Beyond Cixous's own answers --feminine orgasms, anti-logos weapons, her story becoming history, and above all writing: all strategies against phallologocentrism/representationalism-- 
these questions are an ongoing interrogation on the potentiality of poetry, but also highlight the task with which poetry itself is endowed: the task of the real, the task of presence, the task of embodiment, the task of writing desire, the task of "moving" people and things. 

Only by unpacking these tasks by acts of profanation we can reactivate the micro epiphanies that songs continue to afford our bodies.

vico on the poverty and necessity of poetry

Vico, par. 34 (same quoted in post on Vico below):

For Vico, two are the sources of all poetic locution: poverty of language 
•necessity to explain and make oneself understood.

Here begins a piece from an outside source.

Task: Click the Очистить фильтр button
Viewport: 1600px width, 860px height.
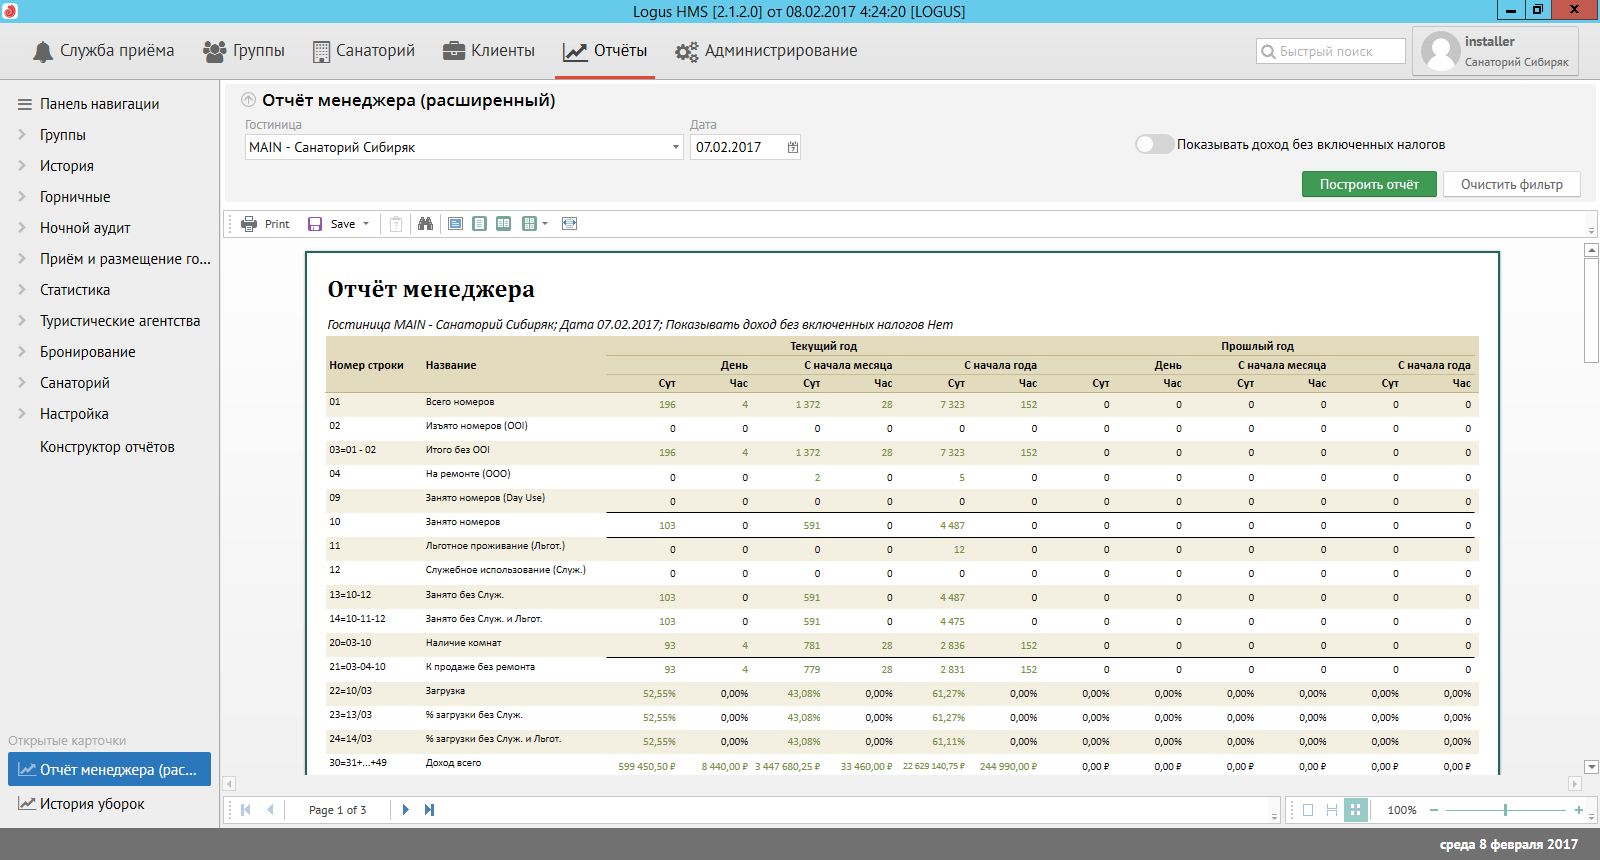Action: (x=1511, y=184)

Often associated with the richness of linguistic expression, poetry is here instead based on poverty -- poetry emerges whenever people have the need to explain and be understood. They use whatever means at their disposal to do so.

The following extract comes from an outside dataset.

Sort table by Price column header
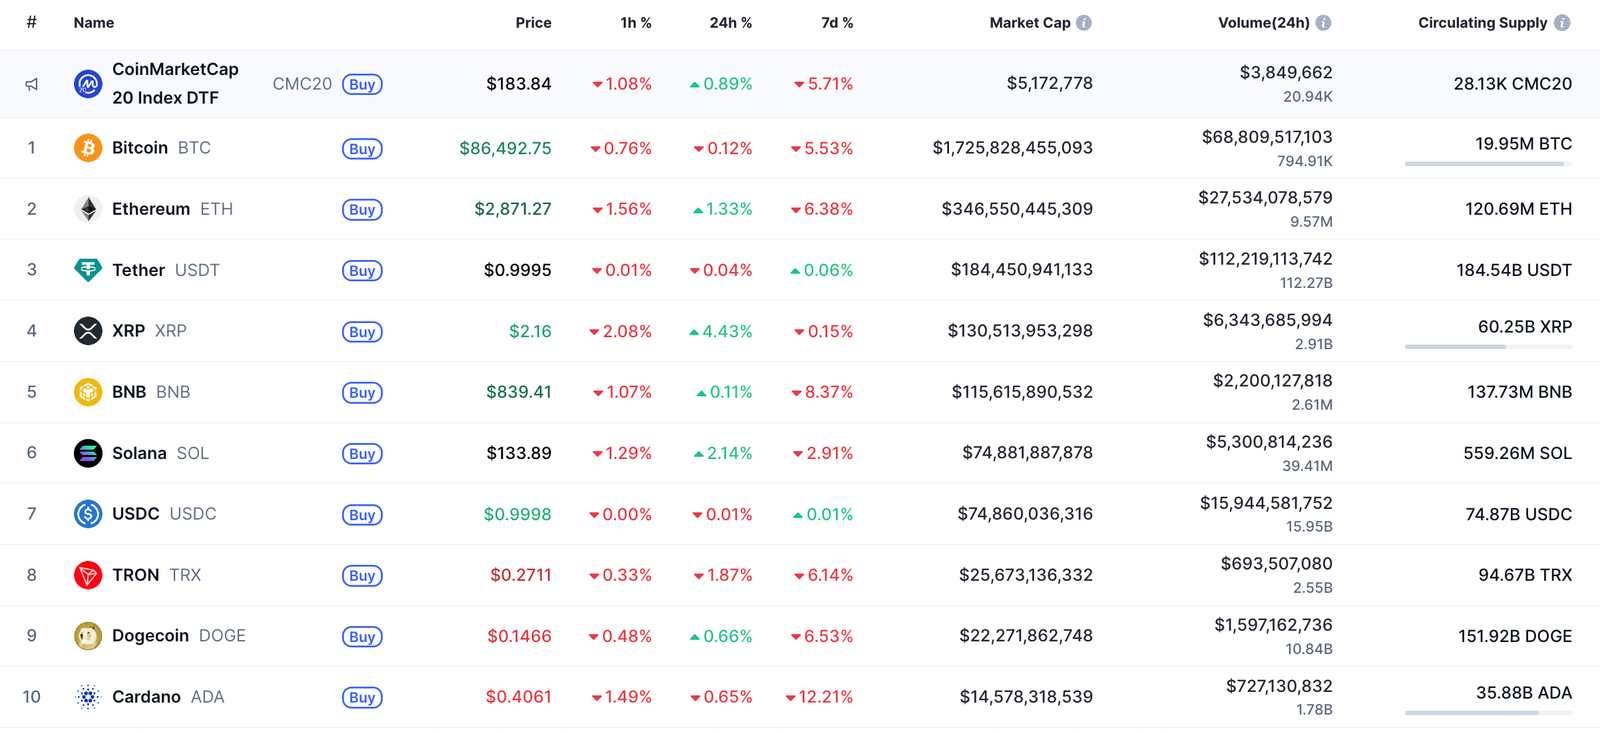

Necessity, rather than freedom, drives imagination.

Vico linked this necessity to the lack of abstract thinking that for him characterized early humanity, hence establishing (as par. 34 explains) an inverse relationship between poetry and abstract thought, imagination and theoretical elaboration.

Such inverse relationship still characterizes much anthropological thought. An implicit ethnocentrism underlines the celebration of the poetry of others. While being amazing creators, these "others" were misunderstanding the phenomena they were narrating.  They could not make sense of these phenomena through abstract thinking, and expressed them via poetry.

and yet, and this is where Vico stands out, poetic knowledge is epistemologically (which for Vico means historically) "true", the outcome of a veritable engagement with the world, a world composed through human actions. So poetry is the record of those actions. It is up to the "modern" reader to decipher and understand how these "fables" are truthful accounts.

Here the question of ‘‘necessity” becomes crucial and Vico's assertion involves a further turn: imagination is not a sign of the lack of the intellectual capabilities of the early poets --it is a natural necessity to explain oneself by whatever means possible. This natural necessity is itself historical: nowadays it has faded, hence it is hard to come to terms with poetry, make sense of its reality, of its necessity-- given how far ‘‘our civilized natures” (but the Italian has ingentilite: made more gentile, more refined, more tender but also less poetic) have become.

The necessity concerns explanation (spiegarsi) and understanding (farsi intendere), not the expression of inner feelings. This is because Vico here has in mind mainly epic/heroic poetry, but we can read him as also implying that poetry is not about oneself, but one's relation with others (explain and understand).